Stored records:
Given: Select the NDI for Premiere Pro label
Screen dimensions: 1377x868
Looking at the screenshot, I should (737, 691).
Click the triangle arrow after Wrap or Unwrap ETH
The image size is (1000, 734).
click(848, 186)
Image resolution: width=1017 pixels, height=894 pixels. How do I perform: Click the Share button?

Task instructions: Copy the records out again word for word.

Task solution:
Given: Select the NDI for Premiere Pro label
Screen dimensions: 1377x868
Looking at the screenshot, I should (737, 691).
Click the triangle arrow after Wrap or Unwrap ETH
The image size is (1000, 734).
click(848, 186)
Image resolution: width=1017 pixels, height=894 pixels. How do I perform: Click the Share button?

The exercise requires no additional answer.